● **TASK INSTRUCTIONS**
Render all of the lines below as a JSON list of strings, with one string per line and blank lines omitted.

● **THE RECORDS**
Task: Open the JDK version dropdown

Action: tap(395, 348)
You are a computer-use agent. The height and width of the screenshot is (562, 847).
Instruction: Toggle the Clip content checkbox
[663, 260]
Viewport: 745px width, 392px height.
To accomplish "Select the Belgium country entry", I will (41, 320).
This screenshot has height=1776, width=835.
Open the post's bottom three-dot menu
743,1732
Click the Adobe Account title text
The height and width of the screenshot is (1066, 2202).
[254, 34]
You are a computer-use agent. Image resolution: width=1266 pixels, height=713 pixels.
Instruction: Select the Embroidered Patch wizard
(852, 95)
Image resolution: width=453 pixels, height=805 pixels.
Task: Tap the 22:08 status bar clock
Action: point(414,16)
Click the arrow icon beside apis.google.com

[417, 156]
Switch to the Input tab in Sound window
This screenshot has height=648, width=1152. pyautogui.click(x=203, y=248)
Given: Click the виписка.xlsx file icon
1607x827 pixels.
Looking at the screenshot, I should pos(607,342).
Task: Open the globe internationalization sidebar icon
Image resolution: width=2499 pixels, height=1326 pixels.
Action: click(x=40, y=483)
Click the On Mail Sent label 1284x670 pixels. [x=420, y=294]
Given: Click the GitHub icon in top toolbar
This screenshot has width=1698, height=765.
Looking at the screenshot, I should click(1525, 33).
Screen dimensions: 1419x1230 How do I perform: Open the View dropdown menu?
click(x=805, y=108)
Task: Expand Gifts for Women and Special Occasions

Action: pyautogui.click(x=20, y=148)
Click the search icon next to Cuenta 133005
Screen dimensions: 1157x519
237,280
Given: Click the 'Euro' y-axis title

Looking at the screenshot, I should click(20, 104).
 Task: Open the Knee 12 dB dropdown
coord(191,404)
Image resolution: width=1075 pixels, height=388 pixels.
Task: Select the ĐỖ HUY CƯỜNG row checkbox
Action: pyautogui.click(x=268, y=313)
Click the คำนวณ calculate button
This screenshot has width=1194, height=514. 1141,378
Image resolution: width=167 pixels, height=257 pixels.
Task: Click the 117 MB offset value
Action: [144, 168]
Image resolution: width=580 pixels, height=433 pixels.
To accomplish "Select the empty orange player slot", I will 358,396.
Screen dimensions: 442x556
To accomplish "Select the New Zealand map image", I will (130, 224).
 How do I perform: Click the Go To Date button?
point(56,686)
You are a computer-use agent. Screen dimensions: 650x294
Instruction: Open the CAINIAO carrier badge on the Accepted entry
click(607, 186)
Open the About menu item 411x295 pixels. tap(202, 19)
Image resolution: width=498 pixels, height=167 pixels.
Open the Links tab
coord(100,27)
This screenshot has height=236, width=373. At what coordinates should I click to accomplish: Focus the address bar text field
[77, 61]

● **RESPONSE**
[
  "Task: Open the JDK version dropdown",
  "Action: tap(395, 348)",
  "You are a computer-use agent. The height and width of the screenshot is (562, 847).",
  "Instruction: Toggle the Clip content checkbox",
  "[663, 260]",
  "Viewport: 745px width, 392px height.",
  "To accomplish \"Select the Belgium country entry\", I will (41, 320).",
  "This screenshot has height=1776, width=835.",
  "Open the post's bottom three-dot menu",
  "743,1732",
  "Click the Adobe Account title text",
  "The height and width of the screenshot is (1066, 2202).",
  "[254, 34]",
  "You are a computer-use agent. Image resolution: width=1266 pixels, height=713 pixels.",
  "Instruction: Select the Embroidered Patch wizard",
  "(852, 95)",
  "Image resolution: width=453 pixels, height=805 pixels.",
  "Task: Tap the 22:08 status bar clock",
  "Action: point(414,16)",
  "Click the arrow icon beside apis.google.com",
  "[417, 156]",
  "Switch to the Input tab in Sound window",
  "This screenshot has height=648, width=1152. pyautogui.click(x=203, y=248)",
  "Given: Click the виписка.xlsx file icon",
  "1607x827 pixels.",
  "Looking at the screenshot, I should pos(607,342).",
  "Task: Open the globe internationalization sidebar icon",
  "Image resolution: width=2499 pixels, height=1326 pixels.",
  "Action: click(x=40, y=483)",
  "Click the On Mail Sent label 1284x670 pixels. [x=420, y=294]",
  "Given: Click the GitHub icon in top toolbar",
  "This screenshot has width=1698, height=765.",
  "Looking at the screenshot, I should click(1525, 33).",
  "Screen dimensions: 1419x1230 How do I perform: Open the View dropdown menu?",
  "click(x=805, y=108)",
  "Task: Expand Gifts for Women and Special Occasions",
  "Action: pyautogui.click(x=20, y=148)",
  "Click the search icon next to Cuenta 133005",
  "Screen dimensions: 1157x519",
  "237,280",
  "Given: Click the 'Euro' y-axis title",
  "Looking at the screenshot, I should click(20, 104).",
  " Task: Open the Knee 12 dB dropdown",
  "coord(191,404)",
  "Image resolution: width=1075 pixels, height=388 pixels.",
  "Task: Select the ĐỖ HUY CƯỜNG row checkbox",
  "Action: pyautogui.click(x=268, y=313)",
  "Click the คำนวณ calculate button",
  "This screenshot has width=1194, height=514. 1141,378",
  "Image resolution: width=167 pixels, height=257 pixels.",
  "Task: Click the 117 MB offset value",
  "Action: [144, 168]",
  "Image resolution: width=580 pixels, height=433 pixels.",
  "To accomplish \"Select the empty orange player slot\", I will 358,396.",
  "Screen dimensions: 442x556",
  "To accomplish \"Select the New Zealand map image\", I will (130, 224).",
  " How do I perform: Click the Go To Date button?",
  "point(56,686)",
  "You are a computer-use agent. Screen dimensions: 650x294",
  "Instruction: Open the CAINIAO carrier badge on the Accepted entry",
  "click(607, 186)",
  "Open the About menu item 411x295 pixels. tap(202, 19)",
  "Image resolution: width=498 pixels, height=167 pixels.",
  "Open the Links tab",
  "coord(100,27)",
  "This screenshot has height=236, width=373. At what coordinates should I click to accomplish: Focus the address bar text field",
  "[77, 61]"
]